In a linear regression setting, further substitution methods have been proposed for cases when a single covariate is subject to a limit of detection. Richardson and Ciampi [11] proposed substituting the conditional expected value of each censored covariate, given all observed covariates. This method relies on a specification of the underlying covariate distribution, which often is not known with certainty. When the covariate distribution is unknown, Schisterman [12] proposed substituting the average of all observed covariates in the model, which was shown to achieve unbiased results. Another common method is maximum likelihood (ML) estimation, which also requires knowledge of the underlying covariate distribution. These methods were compared with the previously discussed ad hoc substitution methods in Nie et al. [4] when only one covariate is subject to a limit of detection. It concluded that maximum likelihood performed best when the covariate distribution is known, as ML estimation is unbiased and results in small standard errors. These results were echoed by Lynn [6], who compared substitution methods with multiple imputation and maximum likelihood estimation. Both papers noted that maximum likelihood estimation should not be attempted when the underlying covariate distribution is not known. In this case, Nie et al. [4] suggested using complete-case analysis.
The preference for maximum likelihood approaches has also been seen in studies using logistic regression with a single covariate subject to a limit of detection. Cole et al. [13] compared ad hoc substitution methods with complete-case analysis and maximum likelihood estimation, concluding that maximum likelihood resulted in relatively unbiased estimates with smaller standard errors than either complete case or substitution methods, especially when the proportion of censored values was large (50% or more).

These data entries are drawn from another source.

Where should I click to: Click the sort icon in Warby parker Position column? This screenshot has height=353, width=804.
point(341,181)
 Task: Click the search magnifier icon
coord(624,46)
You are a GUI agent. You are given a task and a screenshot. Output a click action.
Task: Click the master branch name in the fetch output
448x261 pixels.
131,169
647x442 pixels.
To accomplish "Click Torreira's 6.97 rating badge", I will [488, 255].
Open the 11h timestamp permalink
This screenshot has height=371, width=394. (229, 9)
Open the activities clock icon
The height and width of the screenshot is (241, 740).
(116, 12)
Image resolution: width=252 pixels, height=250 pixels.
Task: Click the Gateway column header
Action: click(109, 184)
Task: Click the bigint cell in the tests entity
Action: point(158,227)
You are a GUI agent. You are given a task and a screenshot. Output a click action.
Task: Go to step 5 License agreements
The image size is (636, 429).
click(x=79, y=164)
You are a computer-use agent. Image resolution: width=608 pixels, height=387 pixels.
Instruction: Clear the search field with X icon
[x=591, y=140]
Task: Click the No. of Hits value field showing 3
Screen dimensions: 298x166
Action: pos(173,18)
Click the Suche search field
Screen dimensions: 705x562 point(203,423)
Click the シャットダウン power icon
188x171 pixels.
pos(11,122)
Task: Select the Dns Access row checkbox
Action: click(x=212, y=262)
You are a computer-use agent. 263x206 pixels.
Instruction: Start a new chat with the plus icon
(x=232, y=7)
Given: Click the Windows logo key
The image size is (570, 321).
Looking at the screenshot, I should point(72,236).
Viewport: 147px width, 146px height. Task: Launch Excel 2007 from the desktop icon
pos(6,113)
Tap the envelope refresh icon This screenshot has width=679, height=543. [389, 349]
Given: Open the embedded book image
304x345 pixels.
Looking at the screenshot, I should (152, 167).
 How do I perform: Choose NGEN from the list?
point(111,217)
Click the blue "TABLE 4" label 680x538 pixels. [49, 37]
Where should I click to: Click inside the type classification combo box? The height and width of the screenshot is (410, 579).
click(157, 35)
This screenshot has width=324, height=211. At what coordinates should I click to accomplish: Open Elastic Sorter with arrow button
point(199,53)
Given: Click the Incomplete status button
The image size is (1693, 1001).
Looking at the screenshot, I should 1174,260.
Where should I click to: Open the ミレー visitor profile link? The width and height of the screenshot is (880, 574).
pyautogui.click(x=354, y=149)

Methods have also been proposed for Cox regression models with up to two covariates subject to a lower limit of detection. D'Angelo and Weissfeld [3] presented an index-based expectation–maximization (EM) algorithm-type method for this problem. The E-step for this method involves substituting the conditional expectation of each censored covariate, whereas the M-step uses standard Cox regression. It found that the index-based approach provided improvements over complete-case analysis in terms of variance estimates, but a small bias existed in the index approach compared with the unbiased complete-case analysis. The approach was not shown to provide much improvement over the biased LOD/2 and LOD/ substitution approaches, however.
When the response variable is subject to a limit of detection, two common methods of estimation include Tobit regression [14] and multiple imputation. Generally, Tobit regression is used when interest resides primarily on the regression parameters. When interest is on estimating a `complete' dataset, however, multiple imputation is often used to impute the missing values. Lubin et al. [8] developed a multiple imputation approach based on bootstrapping and compared the results with substitution methods and Tobit regression. It found that both the proposed multiple imputation approach and Tobit regression have reduced biases with respect to other ad hoc substitution methods.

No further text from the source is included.